## Your assignment
In the records below, please retype word for word every line from the one containing "PRODUCTADVIES (138, 2276)" through the final one, both included, and nothing else.

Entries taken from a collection
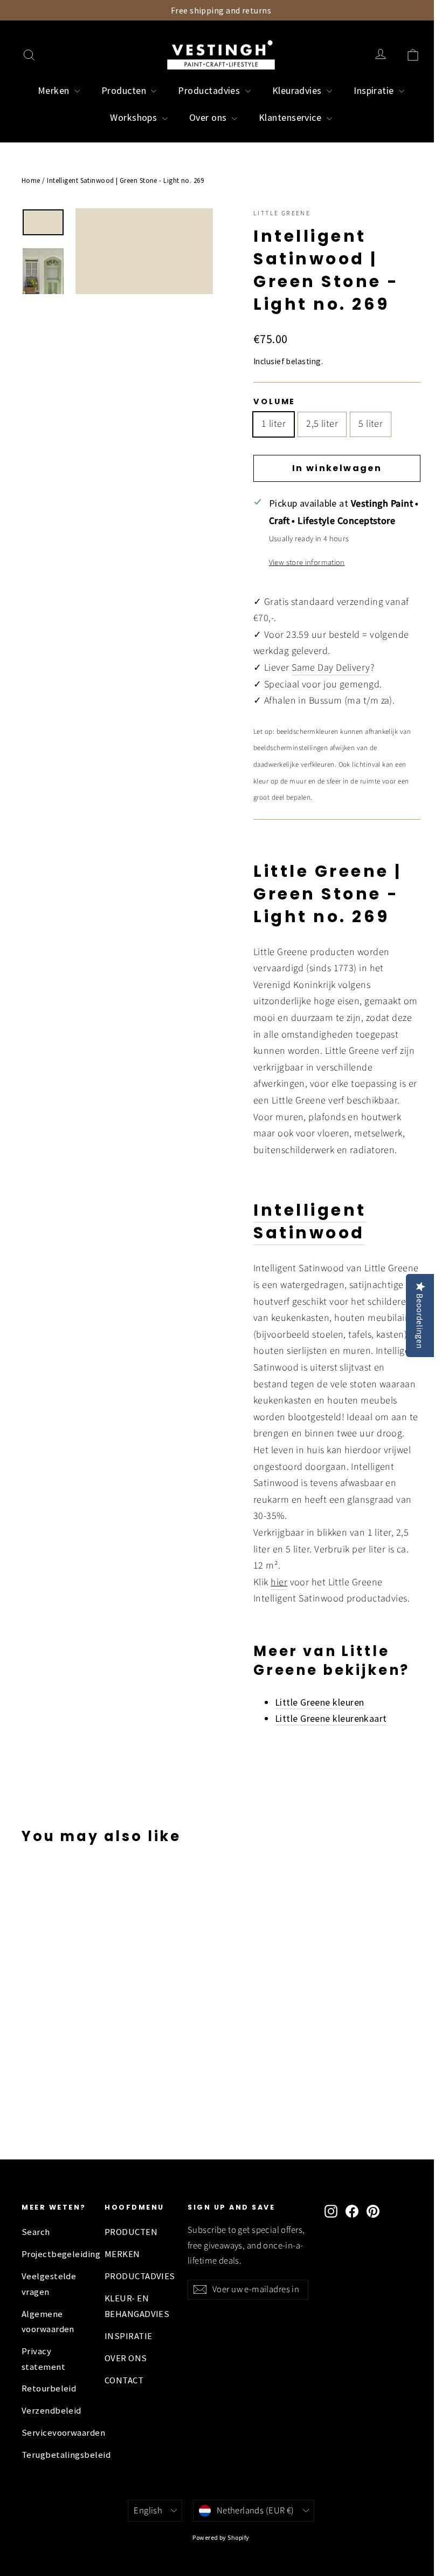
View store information (307, 562)
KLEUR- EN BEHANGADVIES (137, 2306)
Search (36, 2232)
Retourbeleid (49, 2388)
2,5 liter (322, 424)
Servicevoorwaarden (55, 2432)
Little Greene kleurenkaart (331, 1718)
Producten (125, 90)
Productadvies (210, 90)
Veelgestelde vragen (49, 2284)
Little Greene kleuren (319, 1702)
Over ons (209, 117)
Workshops (135, 117)
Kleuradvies (298, 90)
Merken (55, 90)
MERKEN (122, 2254)
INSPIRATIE (129, 2336)
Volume (274, 401)
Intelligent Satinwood (310, 1221)
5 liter (370, 424)
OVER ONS (126, 2358)
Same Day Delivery (331, 667)
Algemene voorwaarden (48, 2321)
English (148, 2510)
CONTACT (124, 2380)
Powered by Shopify (220, 2537)
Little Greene (281, 213)
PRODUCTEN (131, 2232)
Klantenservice (291, 117)
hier (279, 1582)
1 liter (273, 424)
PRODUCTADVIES (138, 2276)
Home (31, 180)
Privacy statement (43, 2359)
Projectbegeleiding (55, 2254)
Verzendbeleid (51, 2410)
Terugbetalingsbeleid (55, 2455)
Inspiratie (375, 90)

## Expected answer
PRODUCTADVIES (138, 2276)
Home (31, 180)
Privacy statement (43, 2359)
Projectbegeleiding (55, 2254)
Verzendbeleid (51, 2410)
Terugbetalingsbeleid (55, 2455)
Inspiratie (375, 90)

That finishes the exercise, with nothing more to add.